■ **Exercise directions**
Retype, word for word, each line between the lines holding "Start (40, 44)" and "zurück zur Übersicht (48, 2143)", inclusive, and leave the rest of the data alone.

╭─ Input for this task

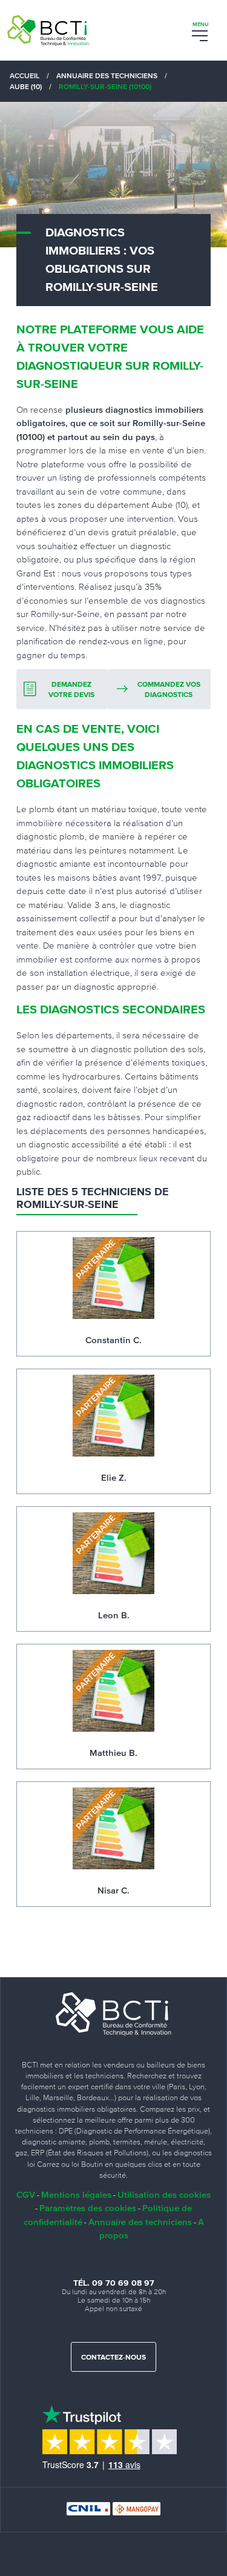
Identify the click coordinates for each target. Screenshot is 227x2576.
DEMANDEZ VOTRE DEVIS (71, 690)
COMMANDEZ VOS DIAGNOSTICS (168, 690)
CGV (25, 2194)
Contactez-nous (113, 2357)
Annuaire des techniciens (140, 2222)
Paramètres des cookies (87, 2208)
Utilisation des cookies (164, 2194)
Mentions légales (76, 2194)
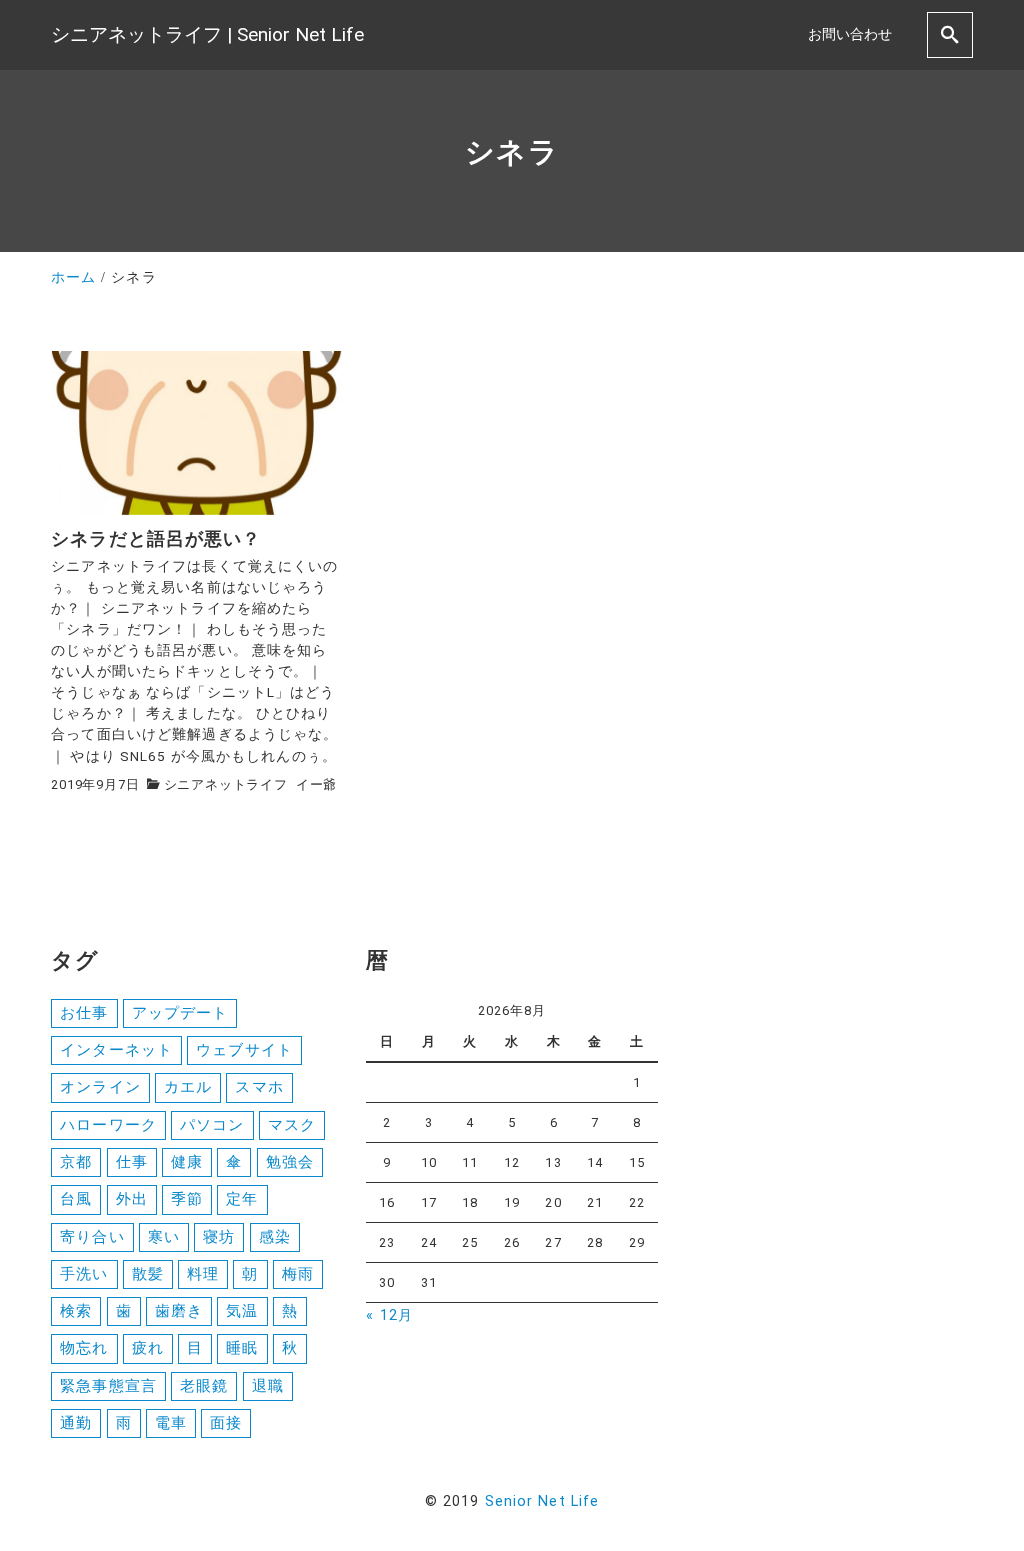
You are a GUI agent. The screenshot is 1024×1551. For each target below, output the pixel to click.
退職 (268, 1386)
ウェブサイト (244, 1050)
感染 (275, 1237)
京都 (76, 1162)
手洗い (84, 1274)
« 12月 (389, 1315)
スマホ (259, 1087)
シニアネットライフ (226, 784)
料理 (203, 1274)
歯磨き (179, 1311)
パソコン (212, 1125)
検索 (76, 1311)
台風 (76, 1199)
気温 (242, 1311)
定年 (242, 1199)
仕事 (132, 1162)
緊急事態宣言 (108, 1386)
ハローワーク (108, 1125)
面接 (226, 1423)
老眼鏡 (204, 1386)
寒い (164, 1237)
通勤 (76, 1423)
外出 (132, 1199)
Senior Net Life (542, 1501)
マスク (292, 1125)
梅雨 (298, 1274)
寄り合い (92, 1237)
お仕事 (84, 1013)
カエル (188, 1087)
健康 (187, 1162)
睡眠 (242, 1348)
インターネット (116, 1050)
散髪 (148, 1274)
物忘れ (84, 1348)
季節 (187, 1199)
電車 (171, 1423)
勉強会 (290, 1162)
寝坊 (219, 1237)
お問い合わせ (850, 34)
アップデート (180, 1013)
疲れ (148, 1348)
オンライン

╰─
╭─ Input for this task

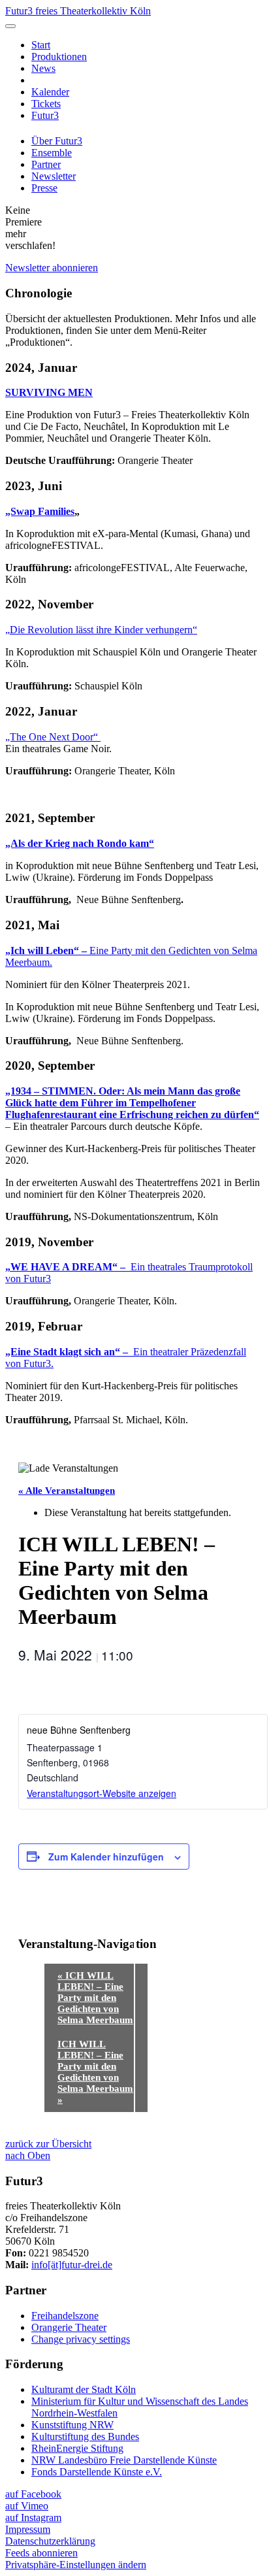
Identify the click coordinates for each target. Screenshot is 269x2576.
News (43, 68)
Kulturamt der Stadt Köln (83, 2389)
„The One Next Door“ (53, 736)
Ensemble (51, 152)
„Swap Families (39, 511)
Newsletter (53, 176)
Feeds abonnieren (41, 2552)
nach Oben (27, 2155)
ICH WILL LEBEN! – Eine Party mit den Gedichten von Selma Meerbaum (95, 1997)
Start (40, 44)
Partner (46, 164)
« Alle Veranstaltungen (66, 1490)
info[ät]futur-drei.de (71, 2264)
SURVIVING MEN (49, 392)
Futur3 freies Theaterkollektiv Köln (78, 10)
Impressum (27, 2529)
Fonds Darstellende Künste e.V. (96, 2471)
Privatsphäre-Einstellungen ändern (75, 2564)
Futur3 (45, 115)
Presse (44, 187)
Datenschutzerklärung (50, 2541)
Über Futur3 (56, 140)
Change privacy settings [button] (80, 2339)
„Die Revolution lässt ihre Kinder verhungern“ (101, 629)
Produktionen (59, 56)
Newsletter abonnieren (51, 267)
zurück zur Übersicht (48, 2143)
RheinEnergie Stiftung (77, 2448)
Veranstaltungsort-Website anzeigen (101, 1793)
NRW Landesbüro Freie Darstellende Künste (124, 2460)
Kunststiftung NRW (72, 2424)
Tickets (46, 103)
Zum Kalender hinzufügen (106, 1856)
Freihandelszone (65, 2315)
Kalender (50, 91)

╰─

■ **Problem solution**
Start (40, 44)
Partner (46, 164)
« Alle Veranstaltungen (66, 1490)
info[ät]futur-drei.de (71, 2264)
SURVIVING MEN (49, 392)
Futur3 freies Theaterkollektiv Köln (78, 10)
Impressum (27, 2529)
Fonds Darstellende Künste e.V. (96, 2471)
Privatsphäre-Einstellungen ändern (75, 2564)
Futur3 (45, 115)
Presse (44, 187)
Datenschutzerklärung (50, 2541)
Über Futur3 (56, 140)
Change privacy settings [button] (80, 2339)
„Die Revolution lässt ihre Kinder verhungern“ (101, 629)
Produktionen (59, 56)
Newsletter abonnieren (51, 267)
zurück zur Übersicht (48, 2143)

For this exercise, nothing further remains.